If, for example, you were driving and you passed a barn that had a sign in front of it that said, "Most Photographed Barn in America," you would more than likely believe it and even though it was just a normal, empty barn, my wager is that you might even go home and tell someone that you had seen the most photographed barn in America. But wasn't the sign just words: words that you believed and that altered your view of that barn. Likewise, if someone continually tells you that you're horrible at everything you do and that you can't do anything and that you aren't worth anything, the sad thing is that eventually, you will begin to believe that and when you do, your self-esteem, the way you view yourself, will change. If you're told that you're horrible, even though it's not true, even though you aren't horrible and the things you do aren't always wrong, you'll begin to believe it, and when that happens your self-esteem lowers. Did you know that suicide results from low self-esteem?

To me, if suicide can be a result from things that we are told, from words, that's a pretty strong signal that words are desperately important. Why, then, do people choose to use words that hurt us? It's true that I think that sometimes we need an "eye opening experience" where we need to see things about ourselves that are hurting us, even if hearing it may hurt us, but, most of the time negative things which we are told are said out of revenge. Personally, I would hate to see something bad happen to anyone and all because I became so upset because of something that was said or done that I used words to deliberately inflict pain.

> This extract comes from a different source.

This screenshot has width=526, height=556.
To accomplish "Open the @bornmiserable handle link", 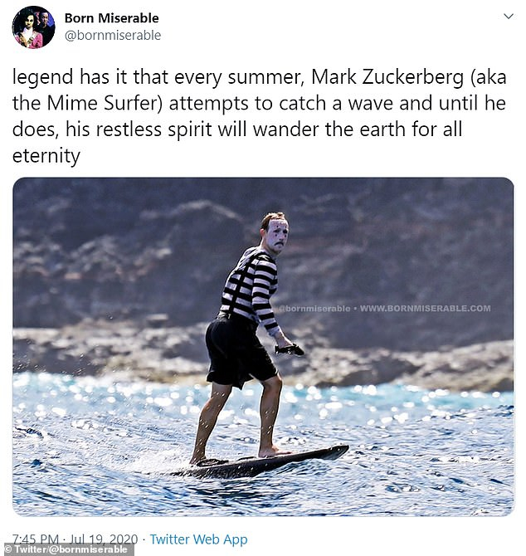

We are all human and the life that we have been given has many trials in it for us already: there are many things in this world that aren't going to change, regardless of how we may feel about it, but the one thing that we can change for ourselves is the way we use this tool: words that we have been given. Why, by the way, were we given the tool of words? I believe that we were given words so that we might understand one another and that we might be able to better communicate: not so we could use it as a weapon against those closest to us.

Many times the words that we hear aren't even true: they're fabrications; lies that were made up because of revenge or because of some other reason, but the fact remains that there are some of us out there who believe the lies which we are told and who are hurt by words that aren't true or that may have even been said in jest. Because of this: because we can never be sure who is more sensitive and more likely to "overreact" to our words, maybe we would do well to think about what we say more and be more careful about the words we choose. After all, how many words are there in any given language? Thousands, at least. Out of those thousands of words, couldn't we choose less abrasive, less painful words than "hate," or swear words spoken in anger?

We have all been hurt by words: in fact, it's my guess that we have been hurt by words more times than we have been hurt by other things, and wounds made by words do not heal as fast as physical wounds heal, and the consequences of painful words can be even more severe than the consequences of physical wounds.

The ultimate words, "I love you" were spoken by God and those beautiful, most wonderful words of all, are continually whispered to you by Him, if not by anyone else. Please, don't ever forget that and don't forget that there are words that can and do hurt us and that if we can learn how to replace those painful words with loving, kind and honest words, then our world could be brighter and happier. A peace could come inside of you that you deserve. I pray every night for that peace to come to each of you and I thank each of you for the words that you have given to people around you that have helped build their esteem and confidence in themselves. Always remember that God is smiling down on His children, whom He loves.